→ **Task to carry out**: Below are the entries. Transcribe exactly the lines from the one with "Click the info" through the one with "Open the Trash", ends included, and leave out all others.

→ **Dataset items**:
+ + +

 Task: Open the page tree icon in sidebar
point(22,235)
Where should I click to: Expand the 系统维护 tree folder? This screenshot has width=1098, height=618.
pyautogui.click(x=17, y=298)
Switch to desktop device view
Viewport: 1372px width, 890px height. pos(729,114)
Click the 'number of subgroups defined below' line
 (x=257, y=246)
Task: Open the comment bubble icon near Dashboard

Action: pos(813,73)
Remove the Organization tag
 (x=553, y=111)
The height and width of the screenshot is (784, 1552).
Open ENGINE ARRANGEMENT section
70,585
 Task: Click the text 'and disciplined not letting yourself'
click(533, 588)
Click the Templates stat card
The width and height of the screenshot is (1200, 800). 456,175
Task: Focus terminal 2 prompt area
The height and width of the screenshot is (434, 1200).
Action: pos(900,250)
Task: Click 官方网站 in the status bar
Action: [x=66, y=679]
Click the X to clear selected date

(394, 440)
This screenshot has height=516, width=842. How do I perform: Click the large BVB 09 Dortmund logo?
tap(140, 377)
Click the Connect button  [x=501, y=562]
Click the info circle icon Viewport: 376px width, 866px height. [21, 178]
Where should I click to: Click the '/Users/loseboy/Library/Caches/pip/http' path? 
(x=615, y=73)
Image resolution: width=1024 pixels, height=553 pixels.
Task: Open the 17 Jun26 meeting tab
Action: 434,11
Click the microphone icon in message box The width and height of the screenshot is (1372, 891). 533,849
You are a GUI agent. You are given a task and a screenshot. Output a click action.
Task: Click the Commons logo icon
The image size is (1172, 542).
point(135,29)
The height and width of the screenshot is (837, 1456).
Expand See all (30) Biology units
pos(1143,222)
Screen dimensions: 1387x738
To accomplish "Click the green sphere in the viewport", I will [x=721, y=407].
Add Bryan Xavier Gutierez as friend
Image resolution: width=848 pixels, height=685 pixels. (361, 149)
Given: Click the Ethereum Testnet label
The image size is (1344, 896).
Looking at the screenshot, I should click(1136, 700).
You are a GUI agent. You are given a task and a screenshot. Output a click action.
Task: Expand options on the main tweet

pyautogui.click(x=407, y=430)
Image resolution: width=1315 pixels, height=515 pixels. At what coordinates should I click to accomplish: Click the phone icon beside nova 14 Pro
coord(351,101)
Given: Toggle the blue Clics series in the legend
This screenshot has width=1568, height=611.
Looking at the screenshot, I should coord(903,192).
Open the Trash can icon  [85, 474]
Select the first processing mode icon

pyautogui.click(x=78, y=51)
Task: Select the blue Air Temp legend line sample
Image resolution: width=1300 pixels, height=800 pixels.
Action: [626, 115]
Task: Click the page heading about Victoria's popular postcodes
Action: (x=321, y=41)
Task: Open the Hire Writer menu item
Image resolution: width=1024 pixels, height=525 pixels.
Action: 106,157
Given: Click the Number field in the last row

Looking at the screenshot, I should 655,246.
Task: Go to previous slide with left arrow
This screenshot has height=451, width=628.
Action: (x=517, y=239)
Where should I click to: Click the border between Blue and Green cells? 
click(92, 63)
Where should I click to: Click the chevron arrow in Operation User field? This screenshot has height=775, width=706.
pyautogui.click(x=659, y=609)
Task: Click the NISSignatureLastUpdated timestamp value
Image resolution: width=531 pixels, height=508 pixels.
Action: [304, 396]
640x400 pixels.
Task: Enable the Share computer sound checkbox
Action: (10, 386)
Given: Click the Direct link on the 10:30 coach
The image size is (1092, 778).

+ + +

→ **Result of the task**:
Click the info circle icon Viewport: 376px width, 866px height. [21, 178]
Where should I click to: Click the '/Users/loseboy/Library/Caches/pip/http' path? 
(x=615, y=73)
Image resolution: width=1024 pixels, height=553 pixels.
Task: Open the 17 Jun26 meeting tab
Action: 434,11
Click the microphone icon in message box The width and height of the screenshot is (1372, 891). 533,849
You are a GUI agent. You are given a task and a screenshot. Output a click action.
Task: Click the Commons logo icon
The image size is (1172, 542).
point(135,29)
The height and width of the screenshot is (837, 1456).
Expand See all (30) Biology units
pos(1143,222)
Screen dimensions: 1387x738
To accomplish "Click the green sphere in the viewport", I will [x=721, y=407].
Add Bryan Xavier Gutierez as friend
Image resolution: width=848 pixels, height=685 pixels. (361, 149)
Given: Click the Ethereum Testnet label
The image size is (1344, 896).
Looking at the screenshot, I should click(1136, 700).
You are a GUI agent. You are given a task and a screenshot. Output a click action.
Task: Expand options on the main tweet

pyautogui.click(x=407, y=430)
Image resolution: width=1315 pixels, height=515 pixels. At what coordinates should I click to accomplish: Click the phone icon beside nova 14 Pro
coord(351,101)
Given: Toggle the blue Clics series in the legend
This screenshot has width=1568, height=611.
Looking at the screenshot, I should coord(903,192).
Open the Trash can icon  [85, 474]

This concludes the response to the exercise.